*PROBLEM TO SOLVE*:
Copy the items below word for word, beginning with the line containing "The width and" and ending with the line containing "Action: [x=13, y=18]", both lines included. Leave the pictures out of your copy.

*DATA SUPPLIED*:
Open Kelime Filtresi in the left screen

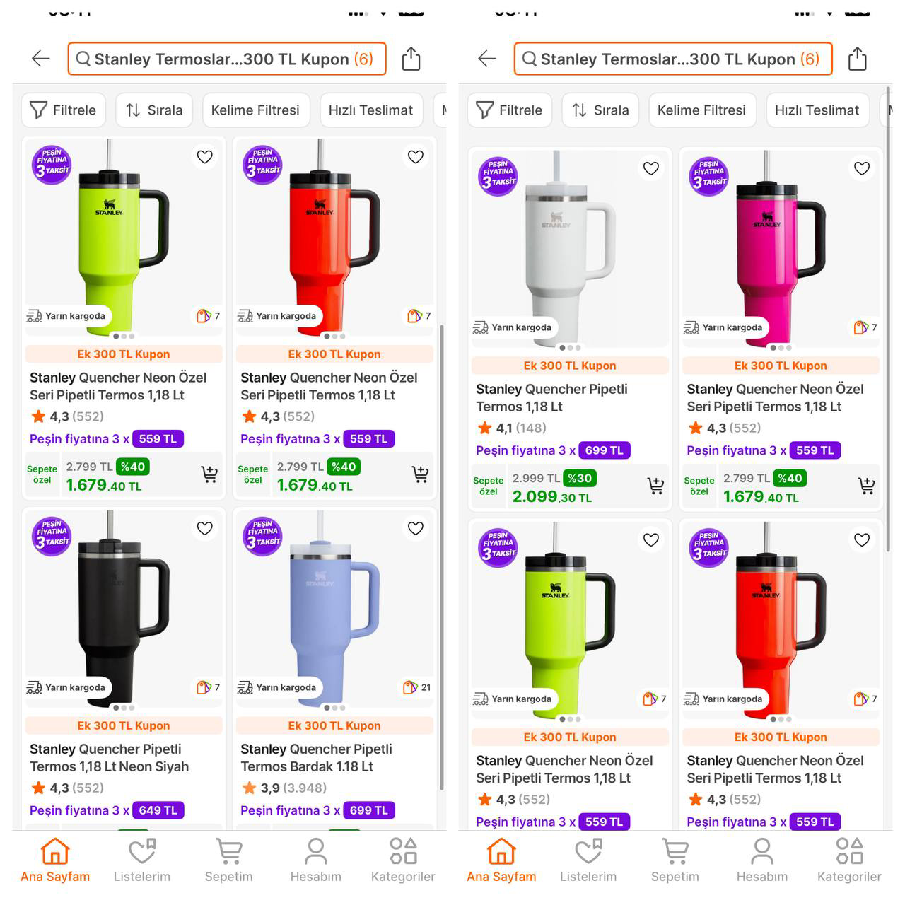click(255, 110)
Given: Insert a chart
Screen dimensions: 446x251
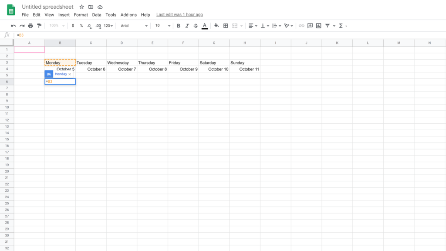Looking at the screenshot, I should coord(319,26).
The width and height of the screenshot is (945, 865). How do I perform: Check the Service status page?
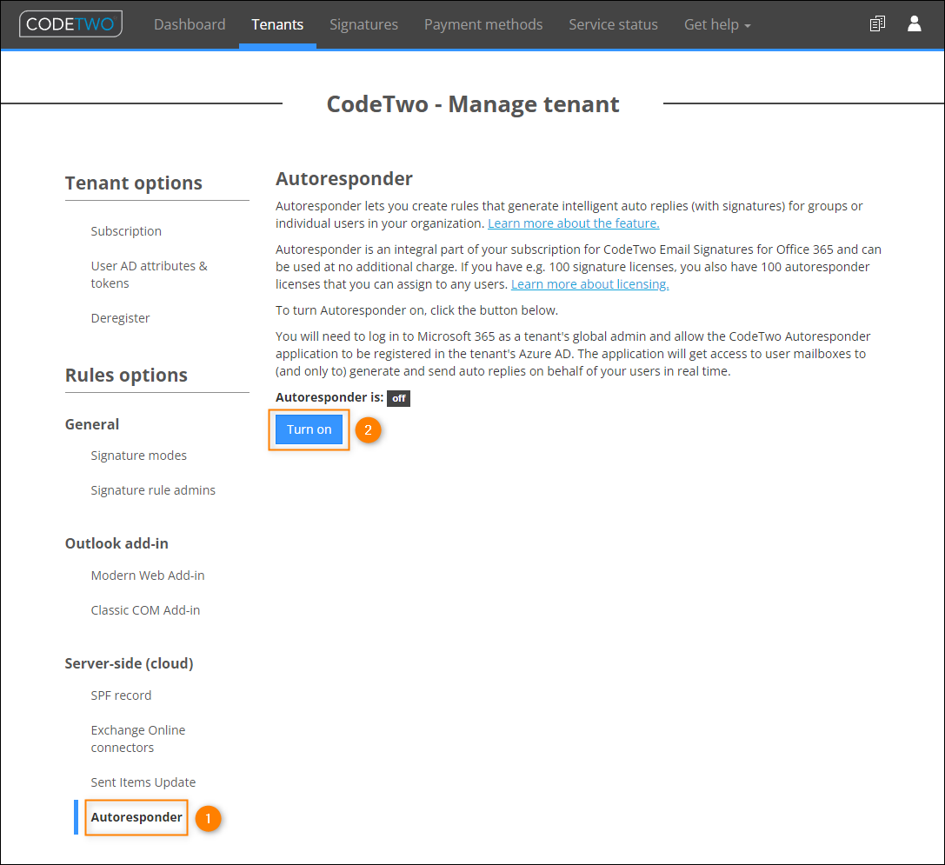click(x=613, y=24)
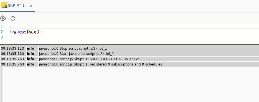This screenshot has width=259, height=102.
Task: Restart the script with the reload icon
Action: [x=13, y=18]
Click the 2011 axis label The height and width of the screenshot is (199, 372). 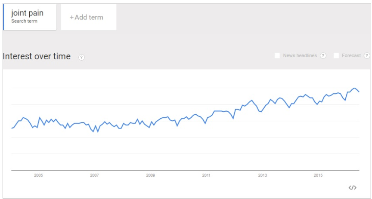click(206, 175)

*ANSWER TO THIS EXERCISE*:
The width and height of the screenshot is (945, 865). How do I perform: Check the Service status page?
click(x=613, y=24)
This screenshot has width=259, height=102.
Task: Restart the script with the reload icon
Action: [x=13, y=18]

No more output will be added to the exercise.